# Extrait à lire
══════════════════════════════
Le Dr. Grivois, pionner en France de la psychiatrie des urgences
Les pièges de l'urgence, Laboratoire Delagrange, 1978, 00:34'
En 1978, le Dr. Henri Grivois publie Les pièges de l'urgence. Son sous-titre affiché sur la couverture résume son propos qui vise à ancrer la pratique hospitalière dans la réalité sociale des malades : "Un psychiatre à l'Hôtel-Dieu. Son rôle, les questions qu'il se pose, sa rencontre quotidienne avec la pathologie de la grande ville." Son ouvrage défend la nécessité d'associer un psychiatre dans le service des urgences de l'hôpital général. Cette présence permet d'identifier si le malade qui sollicite ce service est affecté ou non d'un trouble psychologique qui nécessite une intervention d'ordre psychiatrique, si un comportement qui parait d'ordre psychiatrique ne masque pas une affection organique. Il écrit : "La violence, la confusion et le silence de certains patients cachent parfois une urgence médicale, hypoglycémie, intoxication par oxyde de carbone, accident vasculaire cérébral. Le psychiatre évite les transferts et les hospitalisations inutiles." Par ailleurs, une telle initiative contribuerait à réintroduire la psychiatrie à l'hôpital et, de ce fait, à amoindrir la distance, par la géographie et dans la pratique, de la médecine avec celle-ci.

La même année, il participe à la réalisation d'un film réalisé par Eric Duvivier sur le sujet. Son dispositif est original, caractéristique de la démarche de Duvivier qui combine immersion et théorisation dans ses récits filmiques. Les pièges de l'urgence - agitation et confusion consiste en une alternance de tournages de séances d'urgences à l'Hôtel Dieu et de séquences de visionnement par le Dr. Henri Grivois des images qui en résultent. Il arrête de temps à autre les rushes pour expliquer, dans chaque scène, les raisons qui ont déterminé le comportement du psychiatre qui y est en jeu. De cette façon, le film se présente comme un espace de laboratoire où l'analyse des prises de vues est incluse dans sa narration.
══════════════════════════════
# Travail demandé
[1] D'après l'extrait sur le Dr. Grivois, quelles urgences médicales la violence, la confusion et le silence de certains patients cachent-ils parfois ?
[2] Extrayez de l'extrait sur le Dr. Grivois tout le passage qui va de « La même année, il » jusqu'à « dans sa narration. ».
[3] Poursuivez le texte sur le Dr. Grivois et la psychiatrie des urgences à la suite de sa dernière phrase.

# Données disponibles
══════════════════════════════
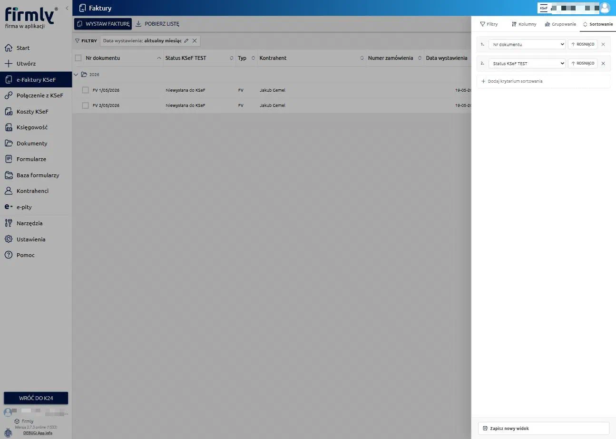Open the Narzędzia tools icon

8,223
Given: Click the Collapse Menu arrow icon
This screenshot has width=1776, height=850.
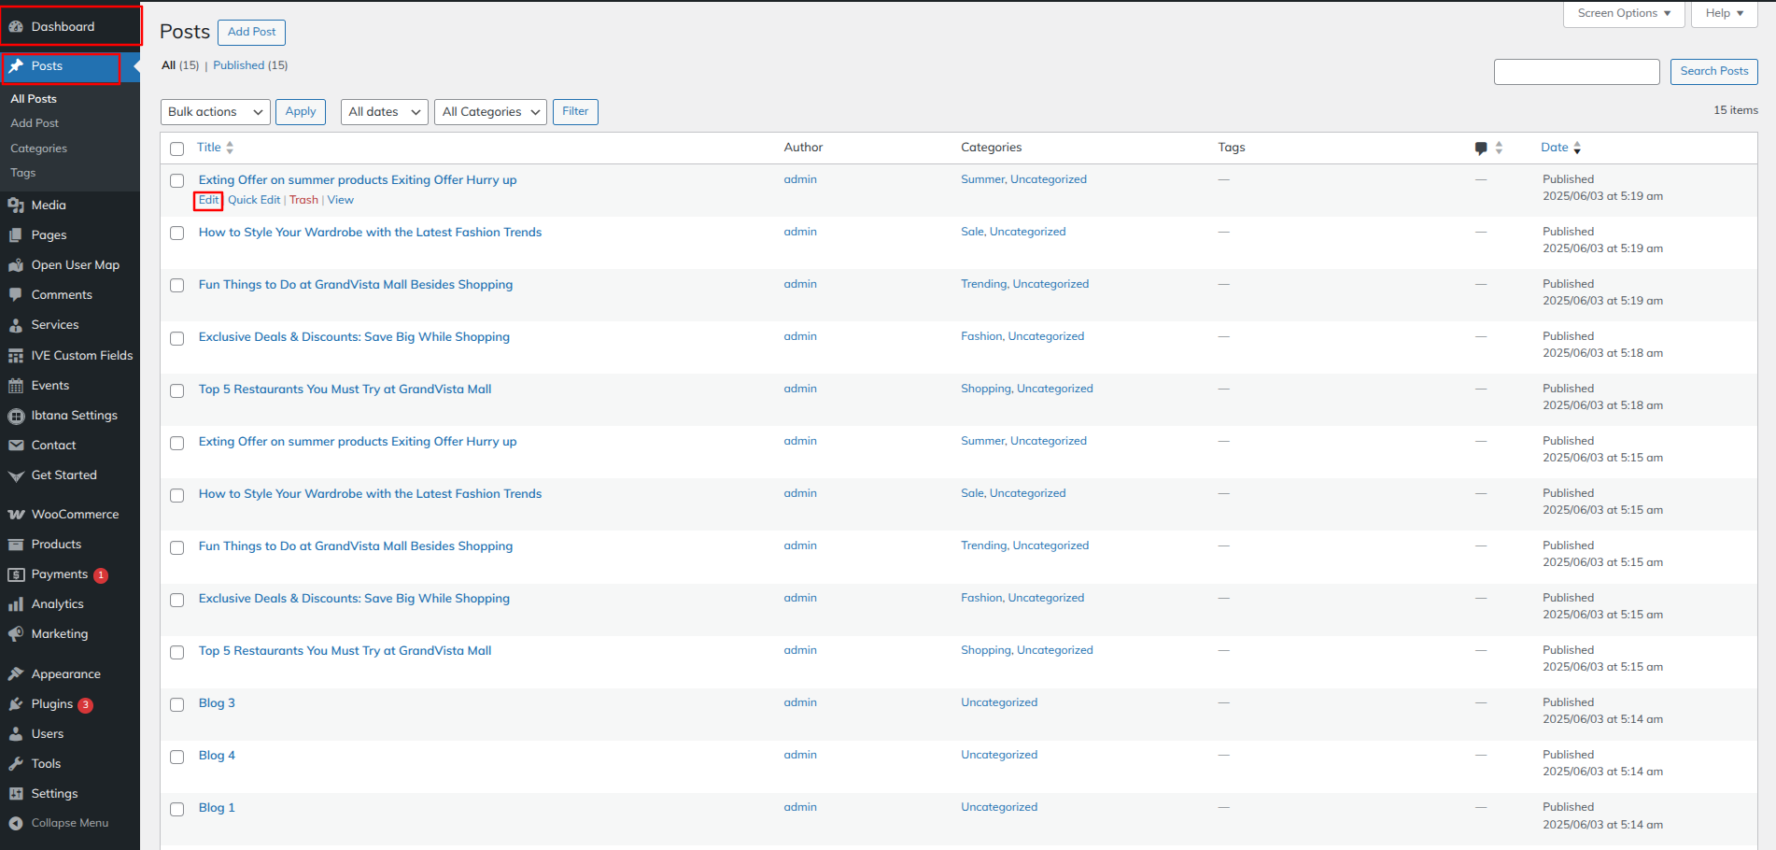Looking at the screenshot, I should [16, 823].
══════════════════════════════
# Réponses attendues
[1] Une hypoglycémie, une intoxication par oxyde de carbone ou un accident vasculaire cérébral.

[2]
La même année, il participe à la réalisation d'un film réalisé par Eric Duvivier sur le sujet. Son dispositif est original, caractéristique de la démarche de Duvivier qui combine immersion et théorisation dans ses récits filmiques. Les pièges de l'urgence - agitation et confusion consiste en une alternance de tournages de séances d'urgences à l'Hôtel Dieu et de séquences de visionnement par le Dr. Henri Grivois des images qui en résultent. Il arrête de temps à autre les rushes pour expliquer, dans chaque scène, les raisons qui ont déterminé le comportement du psychiatre qui y est en jeu. De cette façon, le film se présente comme un espace de laboratoire où l'analyse des prises de vues est incluse dans sa narration.

[3]
En avril 1979, dans l'émission de plateau Parlons de médecine, produite et présentée par le Pr. Jean-Paul Escande, le Dr. Henri Grivois aborde le sujet avec la Dr. Catherine Dolto. Il insiste sur deux aspects. D'une part, la grande villes offre aux patients psychiatriques un incognito socialement protecteur : "Une ville comme Paris draine toute une quantité d'individus qui trouvent dans son grand anonymat un abri temporaire et un espoir. Quelquefois, ils terminent une trajectoire pathologique, plus ou moins désespérée, à l'hôpital." D'autre part, il déplore que les médecins se déchargent sur la psychiatrie des malades "qui leur cassent les pieds : ceux qui ne parlent pas bien, les vieillards qui ont oublié leur dentier, les étrangers...".